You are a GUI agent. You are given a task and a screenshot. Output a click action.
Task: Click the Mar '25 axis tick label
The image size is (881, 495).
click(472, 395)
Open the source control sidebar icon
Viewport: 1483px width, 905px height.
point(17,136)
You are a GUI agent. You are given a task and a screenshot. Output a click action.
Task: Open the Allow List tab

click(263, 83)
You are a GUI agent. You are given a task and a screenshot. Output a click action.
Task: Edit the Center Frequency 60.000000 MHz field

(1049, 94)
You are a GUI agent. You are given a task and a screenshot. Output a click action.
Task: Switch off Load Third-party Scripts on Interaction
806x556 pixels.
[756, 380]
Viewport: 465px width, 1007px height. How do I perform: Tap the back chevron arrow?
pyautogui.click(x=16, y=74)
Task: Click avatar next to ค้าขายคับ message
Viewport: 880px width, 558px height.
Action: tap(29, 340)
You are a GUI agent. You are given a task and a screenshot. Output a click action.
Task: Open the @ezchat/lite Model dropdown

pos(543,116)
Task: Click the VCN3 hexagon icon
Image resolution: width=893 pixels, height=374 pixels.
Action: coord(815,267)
++++
| DIRECTIONS FOR THIS TASK |
Reproduce the material above with every "GUI agent" swapped for "UI agent", leaving all other text unchanged.

| RESPONSE BELOW |
You are a UI agent. You are given a task and a screenshot. Output a click action.
Task: Click the Mar '25 axis tick label
The image size is (881, 495).
click(472, 395)
Open the source control sidebar icon
Viewport: 1483px width, 905px height.
point(17,136)
You are a UI agent. You are given a task and a screenshot. Output a click action.
Task: Open the Allow List tab

click(263, 83)
You are a UI agent. You are given a task and a screenshot. Output a click action.
Task: Edit the Center Frequency 60.000000 MHz field

(1049, 94)
You are a UI agent. You are given a task and a screenshot. Output a click action.
Task: Switch off Load Third-party Scripts on Interaction
806x556 pixels.
[756, 380]
Viewport: 465px width, 1007px height. How do I perform: Tap the back chevron arrow?
pyautogui.click(x=16, y=74)
Task: Click avatar next to ค้าขายคับ message
Viewport: 880px width, 558px height.
Action: tap(29, 340)
You are a UI agent. You are given a task and a screenshot. Output a click action.
Task: Open the @ezchat/lite Model dropdown

pos(543,116)
Task: Click the VCN3 hexagon icon
Image resolution: width=893 pixels, height=374 pixels.
Action: coord(815,267)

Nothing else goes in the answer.